** Exercise details **
Reproduce word for word the items from the line containing "Viewport: 1448px width, 391px height." through the final line of the items, including both of those lines.

══ Entries provided

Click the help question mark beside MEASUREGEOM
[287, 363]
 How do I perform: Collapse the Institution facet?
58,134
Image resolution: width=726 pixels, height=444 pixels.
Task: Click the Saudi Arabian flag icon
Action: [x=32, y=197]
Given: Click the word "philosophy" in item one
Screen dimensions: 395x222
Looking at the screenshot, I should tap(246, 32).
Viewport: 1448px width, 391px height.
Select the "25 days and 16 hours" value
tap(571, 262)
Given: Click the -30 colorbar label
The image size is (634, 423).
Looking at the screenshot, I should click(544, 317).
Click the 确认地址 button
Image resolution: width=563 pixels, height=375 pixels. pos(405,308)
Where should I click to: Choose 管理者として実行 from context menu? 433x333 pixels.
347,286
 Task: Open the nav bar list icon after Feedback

════

** Exercise answer **
Viewport: 1448px width, 391px height.
Select the "25 days and 16 hours" value
tap(571, 262)
Given: Click the -30 colorbar label
The image size is (634, 423).
Looking at the screenshot, I should click(544, 317).
Click the 确认地址 button
Image resolution: width=563 pixels, height=375 pixels. pos(405,308)
Where should I click to: Choose 管理者として実行 from context menu? 433x333 pixels.
347,286
 Task: Open the nav bar list icon after Feedback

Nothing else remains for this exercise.